Extracellular Vesicles from Nanomedicine-Trained Intestinal Microbiota Substitute for Fecal Microbiota Transplant in Treating Ulcerative Colitis.

机构信息

Department of Pharmacy, Personalized Drug Therapy Key Laboratory of Sichuan Province, Sichuan Academy of Medical Sciences & Sichuan Provincial People's Hospital, School of Medicine, University of Electronic Science and Technology of China, Chengdu, 610054, China.

State Key Laboratory of Resource Insects, College of Sericulture, Textile, and Biomass Sciences, Southwest University, Chongqing, 400715, China.

出版信息

Adv Mater. 2024 Oct;36(41):e2409138. doi: 10.1002/adma.202409138. Epub 2024 Jul 29.

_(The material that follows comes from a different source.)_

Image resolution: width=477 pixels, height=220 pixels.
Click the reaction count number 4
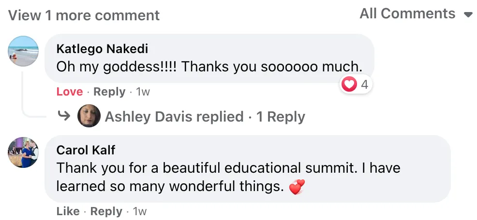click(x=364, y=85)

DOI:10.1002/adma.202409138
PMID:39073205
Abstract

The biosafety concerns associated with fecal microbiota transplant (FMT) limit their clinical application in treating ulcerative colitis (UC). Gut microbiota secrete abundant extracellular vesicles (Gm-EVs), which play a critical role in bacteria-to-bacteria and bacteria-to-host communications. Herein, intestinal microbiota are trained using tea leaf lipid/pluronic F127-coated curcumin nanocrystals (CN@Lps), which can maintain stability during transit through the gastrointestinal tract. Compared with FMT, Gm-EVs derived from healthy mice significantly improve treatment outcomes against UC by reducing colonic inflammatory responses, restoring colonic barrier function, and rebalancing intestinal microbiota. Strikingly, Gm-EVs obtained from CN@Lp-trained healthy mice exhibit a superior therapeutic effect on UC compared to groups receiving FMT from healthy mice, Gm-EVs from healthy mice, and FMT from CN@Lp-trained healthy mice. Oral administration of Gm-EVs from CN@Lp-trained healthy mice not only alleviates colonic inflammation, promotes mucosal repair, and regulates gut microbiota but also regulates purine metabolism to decrease the uric acid level, resulting in a robust improvement in the UC. This study demonstrates the UC therapeutic efficacy of Gm-EVs derived from nanomedicine-trained gut microbiota in regulating the immune microenvironment, microbiota, and purine metabolism of the colon. These EVs provide an alternative platform to replace FMT as a treatment for UC.

摘要

与粪便微生物群移植 (FMT) 相关的生物安全问题限制了其在治疗溃疡性结肠炎 (UC) 中的临床应用。肠道微生物群分泌丰富的细胞外囊泡 (Gm-EVs),在细菌间和细菌与宿主间的通讯中发挥着关键作用。在此,使用茶叶脂质/普朗尼克 F127 涂层姜黄素纳米晶体 (CN@Lps) 对肠道微生物群进行训练,该纳米晶体可以在通过胃肠道的过程中保持稳定。与 FMT 相比,来自健康小鼠的 Gm-EVs 通过减少结肠炎症反应、恢复结肠屏障功能和平衡肠道微生物群,显著改善了 UC 的治疗效果。值得注意的是,与接受来自健康小鼠的 FMT、来自健康小鼠的 Gm-EVs 和来自经 CN@Lp 训练的健康小鼠的 FMT 的小鼠相比,来自经 CN@Lp 训练的健康小鼠的 Gm-EVs 对 UC 具有更好的治疗效果。口服来自经 CN@Lp 训练的健康小鼠的 Gm-EVs 不仅可以缓解结肠炎症、促进黏膜修复和调节肠道微生物群,还可以调节嘌呤代谢以降低尿酸水平,从而使 UC 得到显著改善。本研究证明了源自纳米医学训练的肠道微生物群的 Gm-EVs 调节结肠免疫微环境、微生物群和嘌呤代谢的 UC 治疗功效。这些 EVs 提供了一个替代 FMT 的平台,作为 UC 的治疗方法。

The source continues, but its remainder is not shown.